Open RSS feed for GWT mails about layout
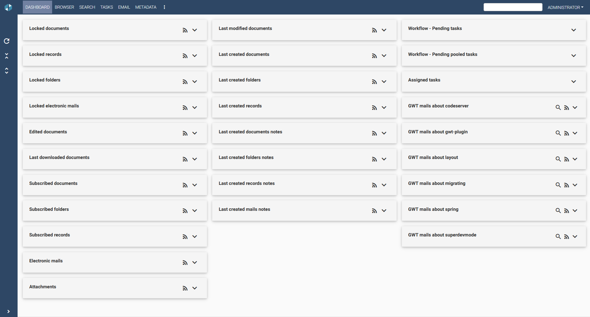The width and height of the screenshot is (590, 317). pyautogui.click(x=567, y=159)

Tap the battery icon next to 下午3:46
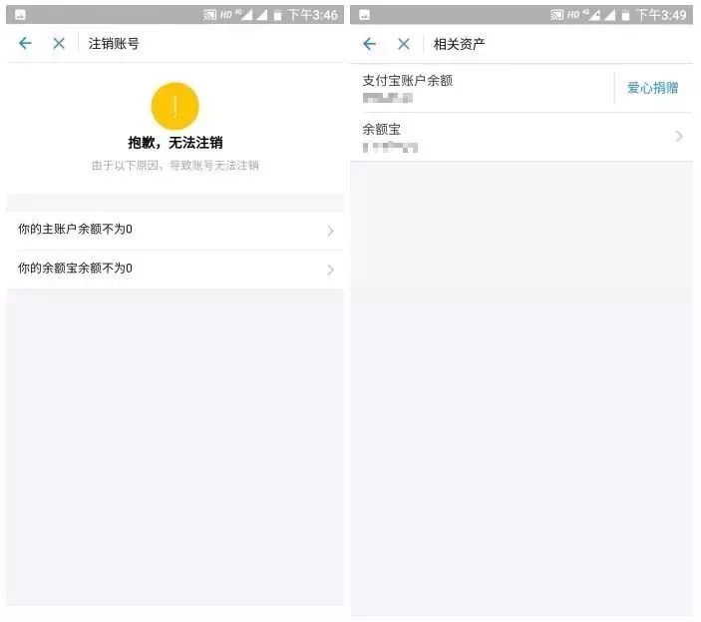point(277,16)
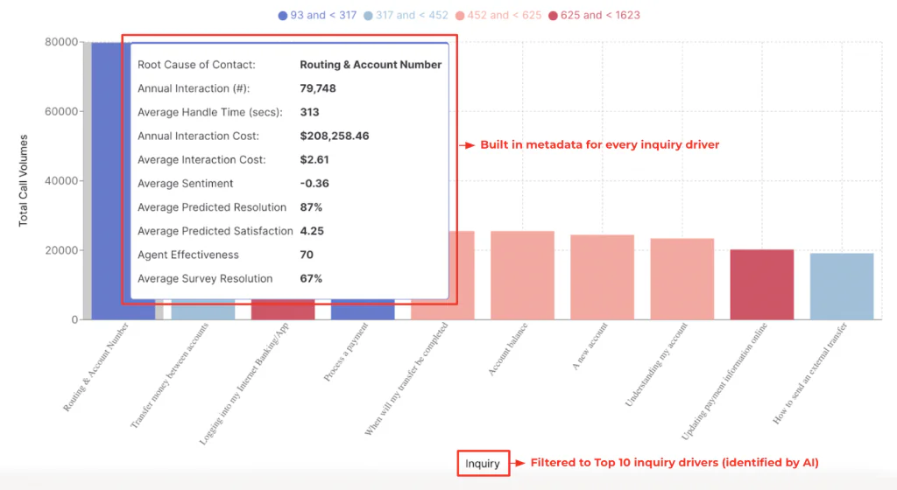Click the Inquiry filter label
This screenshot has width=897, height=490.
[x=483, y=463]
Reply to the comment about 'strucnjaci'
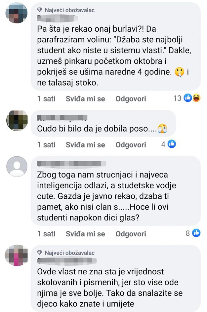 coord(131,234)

_Work to be completed_
Rewrite the text of every item above, substituting "regarding" for each occurrence of "about" and leaving everything else unchanged. Omit the pictures.

_Solution for this exercise_
Open RSS feed for GWT mails regarding layout
The width and height of the screenshot is (590, 317). pyautogui.click(x=567, y=159)

Tap the battery icon next to 下午3:46
point(277,16)
Click the Inquiry filter label
This screenshot has width=897, height=490.
[x=483, y=463]
Reply to the comment regarding 'strucnjaci'
 coord(131,234)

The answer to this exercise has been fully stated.